La sanción de Nemanja Gudelj, que cumplirá ciclo de amonestaciones tras ver la quinta amarilla ante el Athletic Club, obligará a Matías Almeyda a introducir cambios en el eje defensivo del Sevilla para la visita al RCD Mallorca, este lunes a las 21:00 horas en Son Moix, correspondiente a la jornada 22 de LaLiga. La ausencia del serbio supone un contratiempo importante, ya que se trata de uno de los futbolistas con mayor peso en el equilibrio táctico del equipo.
En este contexto, el nombre que gana fuerza para ocupar su lugar es el de Andrés Castrín. El central gallego, de 22 años, viene creciendo en protagonismo dentro de la rotación y apunta a ser la apuesta del técnico argentino para acompañar a la pareja habitual en defensa. Castrín destaca por su potencia física, su dominio del juego aéreo y su capacidad para ganar duelos, cualidades que encajan en un partido exigente ante un Mallorca intenso en su estadio. Con 650 minutos disputados esta temporada, el joven zaguero tiene ante sí una oportunidad clave para consolidarse en el primer equipo.
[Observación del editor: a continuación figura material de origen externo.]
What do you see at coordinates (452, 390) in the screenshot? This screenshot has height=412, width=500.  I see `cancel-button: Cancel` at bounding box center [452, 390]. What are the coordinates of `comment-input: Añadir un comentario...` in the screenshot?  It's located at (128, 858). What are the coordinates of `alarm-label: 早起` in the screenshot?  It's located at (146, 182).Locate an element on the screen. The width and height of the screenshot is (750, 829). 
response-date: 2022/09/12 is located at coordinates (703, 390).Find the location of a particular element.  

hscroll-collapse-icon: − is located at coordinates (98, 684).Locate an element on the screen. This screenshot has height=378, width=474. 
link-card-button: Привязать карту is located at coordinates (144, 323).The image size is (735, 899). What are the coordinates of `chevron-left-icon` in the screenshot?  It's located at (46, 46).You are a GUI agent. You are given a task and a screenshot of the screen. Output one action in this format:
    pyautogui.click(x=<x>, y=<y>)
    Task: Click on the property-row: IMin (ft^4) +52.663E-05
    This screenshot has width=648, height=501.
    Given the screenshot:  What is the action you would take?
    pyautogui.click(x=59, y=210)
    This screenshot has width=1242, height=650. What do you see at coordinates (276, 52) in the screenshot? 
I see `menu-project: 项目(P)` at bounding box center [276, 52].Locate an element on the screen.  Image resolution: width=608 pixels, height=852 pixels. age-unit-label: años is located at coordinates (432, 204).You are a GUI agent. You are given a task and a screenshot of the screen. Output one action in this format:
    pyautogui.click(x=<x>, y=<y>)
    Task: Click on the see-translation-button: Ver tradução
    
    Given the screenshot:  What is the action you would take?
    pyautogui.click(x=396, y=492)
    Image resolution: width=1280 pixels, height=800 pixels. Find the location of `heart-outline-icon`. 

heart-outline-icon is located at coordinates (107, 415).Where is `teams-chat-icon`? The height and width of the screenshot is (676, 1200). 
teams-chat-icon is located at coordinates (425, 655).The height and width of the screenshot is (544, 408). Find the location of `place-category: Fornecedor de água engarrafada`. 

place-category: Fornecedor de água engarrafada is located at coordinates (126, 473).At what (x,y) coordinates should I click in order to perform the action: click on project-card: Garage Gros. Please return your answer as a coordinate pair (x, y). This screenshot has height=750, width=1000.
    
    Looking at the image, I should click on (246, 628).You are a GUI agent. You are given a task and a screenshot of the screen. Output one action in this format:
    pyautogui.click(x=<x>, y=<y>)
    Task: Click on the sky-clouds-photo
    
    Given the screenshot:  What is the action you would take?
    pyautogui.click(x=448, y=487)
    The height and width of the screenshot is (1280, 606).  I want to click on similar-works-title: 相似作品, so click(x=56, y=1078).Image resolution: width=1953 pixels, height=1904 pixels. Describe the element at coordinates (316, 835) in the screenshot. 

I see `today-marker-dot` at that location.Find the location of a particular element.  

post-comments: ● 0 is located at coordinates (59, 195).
Castrín tuvo protagonismo en el último partido ante el Athletic Club, en el que ingresó tras el descanso sustituyendo a Djibril Sow y disputó toda la segunda parte como defensa central. Su entrada sirvió para reforzar la zaga en un contexto de máxima exigencia, contribuyendo a mantener la ventaja en el marcador sin cometer errores, en una actuación sobria y sin incidencias que dejó buenas sensaciones al cuerpo técnico.